Citation: Proceedings of the 18th Conference on Computer Science and Intelligence Systems, M. Ganzha, L. Maciaszek, M. Paprzycki, D. Ślęzak (eds). ACSIS, Vol. 35, pages 191–199 (2023)

Full text

Abstract. Speech Emotion Recognition (SER) is a valuable technology that identifies human emotions from spoken language, enabling the development of context-aware and personalized intelligent systems. To protect user privacy, Federated Learning (FL) has been introduced, enabling local training of models on user devices. However, FL raises concerns about the potential exposure of sensitive information from local model parameters, which is especially critical in applications like SER that involve personal voice data. Local Differential Privacy (LDP) has been successful in preventing privacy leaks in image and video data. However, it encounters notable accuracy degradation when applied to speech data, especially in the presence of high noise levels. In this paper, we propose an approach called LDP-FL with CSS, which combines LDP with a novel client selection strategy (CSS). By leveraging CSS, we aim to improve the representatives of updates and mitigate the adverse effects of noise on SER accuracy while ensuring client privacy through LDP. Furthermore, we conducted model inversion attacks to evaluate the robustness of LDP-FL in preserving privacy.

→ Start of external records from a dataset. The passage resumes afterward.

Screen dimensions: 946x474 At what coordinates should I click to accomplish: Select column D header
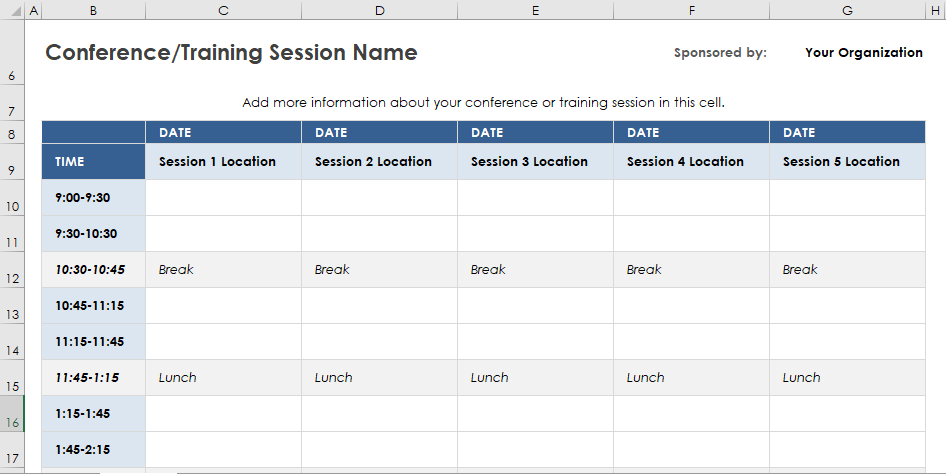pos(379,10)
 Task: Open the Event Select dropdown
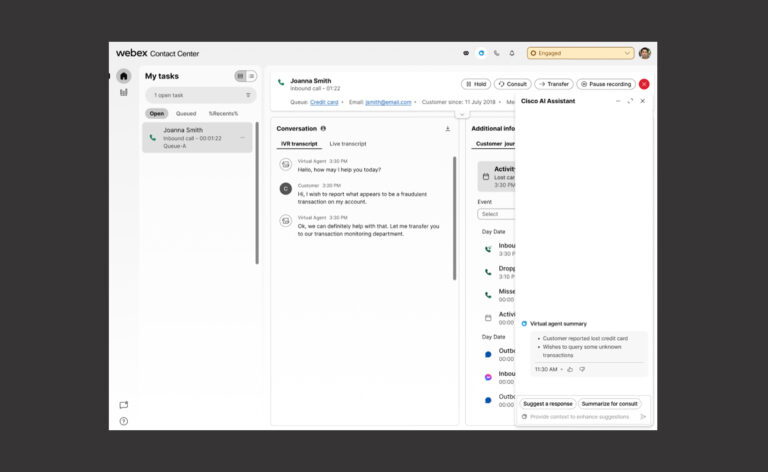click(x=497, y=214)

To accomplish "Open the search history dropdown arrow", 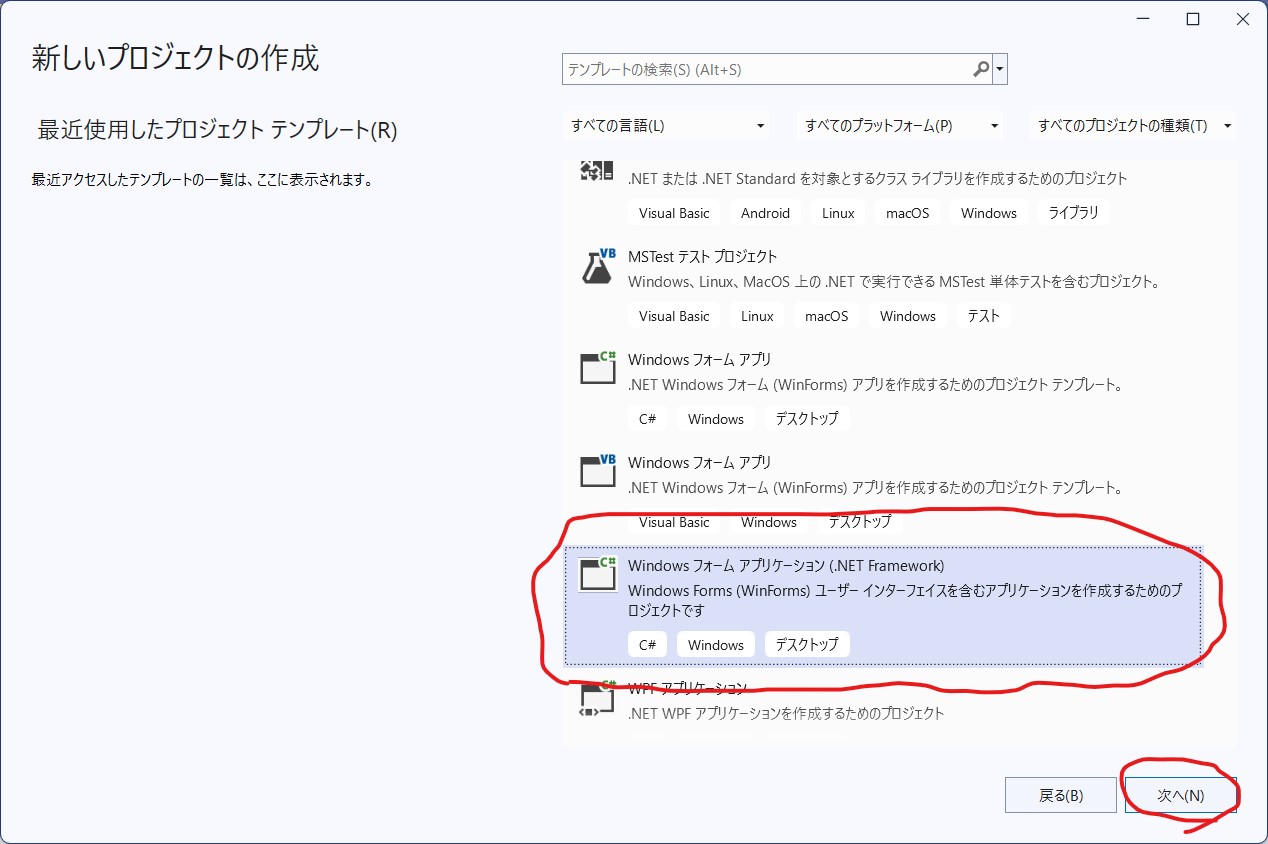I will click(1000, 70).
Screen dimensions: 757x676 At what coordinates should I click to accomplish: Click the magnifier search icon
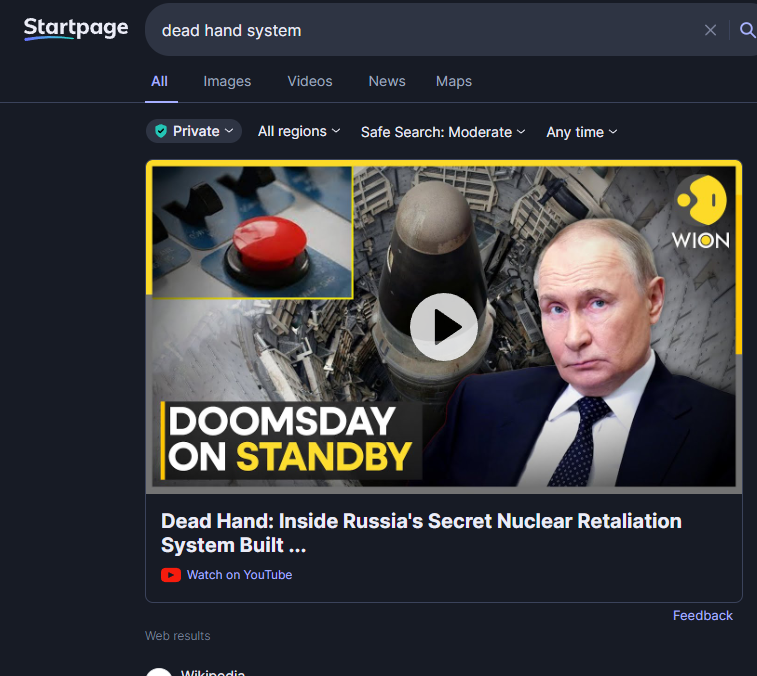click(x=746, y=30)
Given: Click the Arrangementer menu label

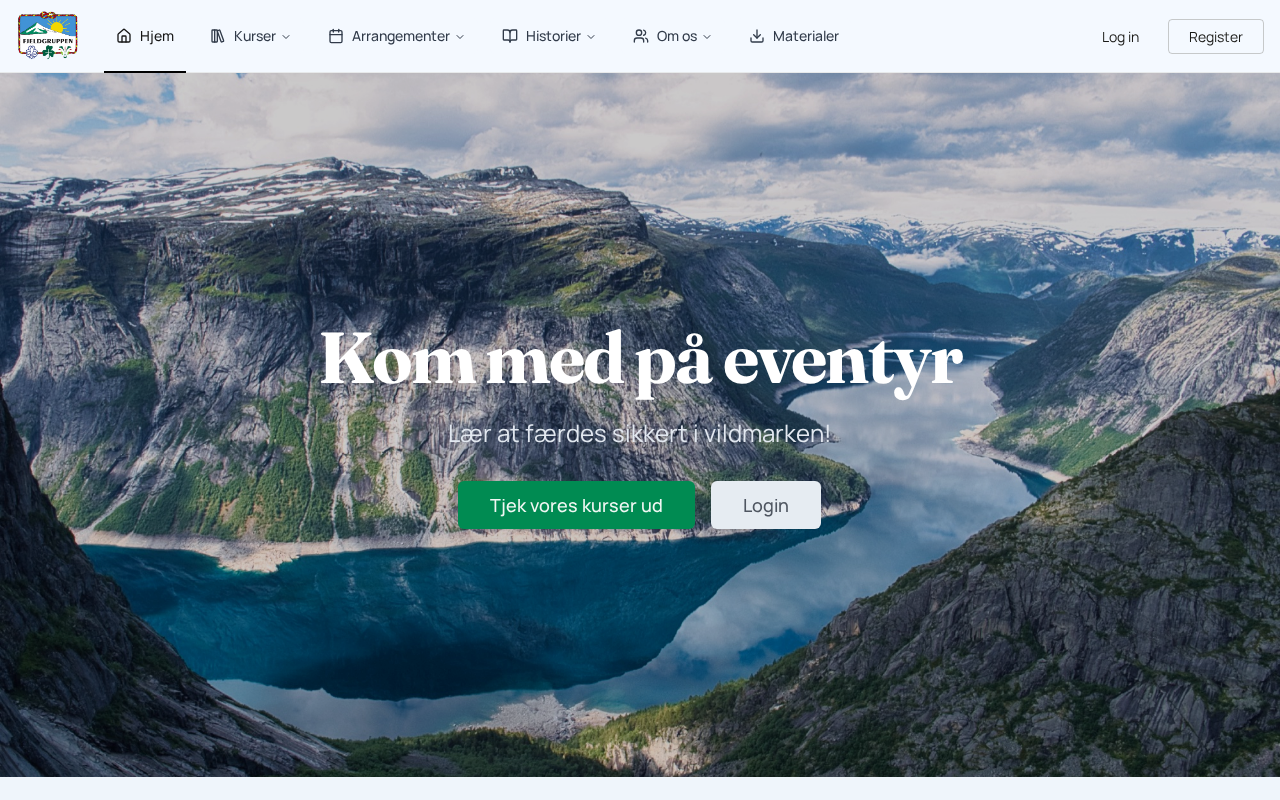Looking at the screenshot, I should pos(401,36).
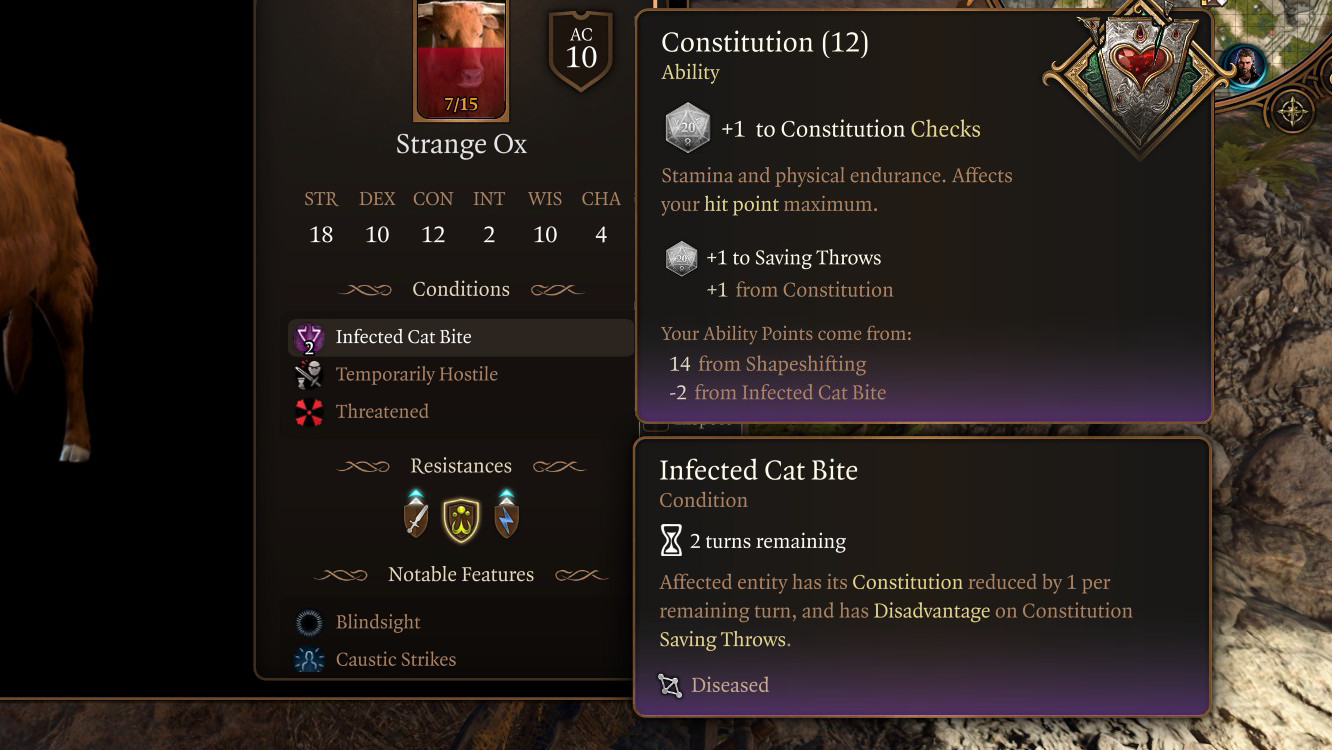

These attacks involved an adversary attempting to reconstruct individuals' voice samples using the output labels provided by the SER model. The evaluation results reveal that LDP-FL with CSS achieved an accuracy of 65-70\%, which is 4\% lower than the initial SER model accuracy. Furthermore, LDP-FL demonstrated exceptional resilience against model inversion attacks, outperforming the non-LDP method by a factor of 10. Overall, our analysis emphasizes the importance of achieving a balance between privacy and accuracy in accordance with the requirements of the SER application.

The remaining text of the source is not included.